# Exercise input:
----
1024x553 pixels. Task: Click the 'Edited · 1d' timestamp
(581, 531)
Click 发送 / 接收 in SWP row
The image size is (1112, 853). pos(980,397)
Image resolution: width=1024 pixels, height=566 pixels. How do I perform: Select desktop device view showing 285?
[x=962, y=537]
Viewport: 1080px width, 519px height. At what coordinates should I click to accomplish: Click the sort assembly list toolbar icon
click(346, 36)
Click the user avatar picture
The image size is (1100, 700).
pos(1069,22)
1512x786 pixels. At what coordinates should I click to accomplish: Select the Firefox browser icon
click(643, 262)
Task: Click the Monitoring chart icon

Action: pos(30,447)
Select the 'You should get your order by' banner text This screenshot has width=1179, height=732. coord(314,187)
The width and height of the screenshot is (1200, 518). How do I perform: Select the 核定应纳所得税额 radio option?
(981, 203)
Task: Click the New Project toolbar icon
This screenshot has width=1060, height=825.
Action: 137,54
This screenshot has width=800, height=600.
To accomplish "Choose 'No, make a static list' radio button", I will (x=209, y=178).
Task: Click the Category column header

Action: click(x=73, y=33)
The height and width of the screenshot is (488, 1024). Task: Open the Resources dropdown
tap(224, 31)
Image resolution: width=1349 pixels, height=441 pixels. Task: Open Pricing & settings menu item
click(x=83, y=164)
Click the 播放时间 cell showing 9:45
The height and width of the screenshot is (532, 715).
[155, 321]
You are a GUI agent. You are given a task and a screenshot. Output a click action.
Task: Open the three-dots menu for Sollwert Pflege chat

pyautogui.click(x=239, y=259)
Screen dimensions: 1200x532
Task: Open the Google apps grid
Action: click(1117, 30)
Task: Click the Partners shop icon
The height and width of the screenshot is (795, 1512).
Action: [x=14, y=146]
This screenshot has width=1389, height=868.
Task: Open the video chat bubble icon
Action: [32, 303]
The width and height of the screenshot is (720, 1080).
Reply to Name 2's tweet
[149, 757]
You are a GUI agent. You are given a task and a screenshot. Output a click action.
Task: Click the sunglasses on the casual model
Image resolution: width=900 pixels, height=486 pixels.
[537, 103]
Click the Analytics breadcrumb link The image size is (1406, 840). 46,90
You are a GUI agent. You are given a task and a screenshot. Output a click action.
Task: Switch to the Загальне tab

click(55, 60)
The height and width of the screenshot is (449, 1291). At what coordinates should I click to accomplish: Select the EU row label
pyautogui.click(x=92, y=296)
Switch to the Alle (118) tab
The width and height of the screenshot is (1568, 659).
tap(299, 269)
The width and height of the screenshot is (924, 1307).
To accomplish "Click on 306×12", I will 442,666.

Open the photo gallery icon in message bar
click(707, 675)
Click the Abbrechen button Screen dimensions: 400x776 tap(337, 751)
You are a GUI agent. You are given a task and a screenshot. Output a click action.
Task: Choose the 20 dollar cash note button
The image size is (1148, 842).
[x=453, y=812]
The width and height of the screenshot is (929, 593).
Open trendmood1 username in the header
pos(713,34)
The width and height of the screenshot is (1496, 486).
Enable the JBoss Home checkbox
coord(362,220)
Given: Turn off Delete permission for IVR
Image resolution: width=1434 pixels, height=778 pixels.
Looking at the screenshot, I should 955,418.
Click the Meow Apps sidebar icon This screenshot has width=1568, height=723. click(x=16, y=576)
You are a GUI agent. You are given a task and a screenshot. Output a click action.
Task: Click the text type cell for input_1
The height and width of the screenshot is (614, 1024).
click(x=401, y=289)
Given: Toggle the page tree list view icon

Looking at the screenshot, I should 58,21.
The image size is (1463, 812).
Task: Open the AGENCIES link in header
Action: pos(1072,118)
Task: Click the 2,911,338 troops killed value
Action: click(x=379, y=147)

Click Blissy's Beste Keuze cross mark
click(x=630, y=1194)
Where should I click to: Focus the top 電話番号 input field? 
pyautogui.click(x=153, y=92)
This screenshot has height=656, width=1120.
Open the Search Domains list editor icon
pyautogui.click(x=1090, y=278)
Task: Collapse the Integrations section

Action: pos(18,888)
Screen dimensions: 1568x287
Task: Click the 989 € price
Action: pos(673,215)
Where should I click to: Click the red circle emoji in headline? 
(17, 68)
----
# What the task requires:
Repeat word for word the lines above that run from the line containing "The width and height of the screenshot is (924, 1307)." through the line containing "Given: Turn off Delete permission for IVR", both ends included, and nothing else.

# Exercise result:
The width and height of the screenshot is (924, 1307).
To accomplish "Click on 306×12", I will 442,666.

Open the photo gallery icon in message bar
click(707, 675)
Click the Abbrechen button Screen dimensions: 400x776 tap(337, 751)
You are a GUI agent. You are given a task and a screenshot. Output a click action.
Task: Choose the 20 dollar cash note button
The image size is (1148, 842).
[x=453, y=812]
The width and height of the screenshot is (929, 593).
Open trendmood1 username in the header
pos(713,34)
The width and height of the screenshot is (1496, 486).
Enable the JBoss Home checkbox
coord(362,220)
Given: Turn off Delete permission for IVR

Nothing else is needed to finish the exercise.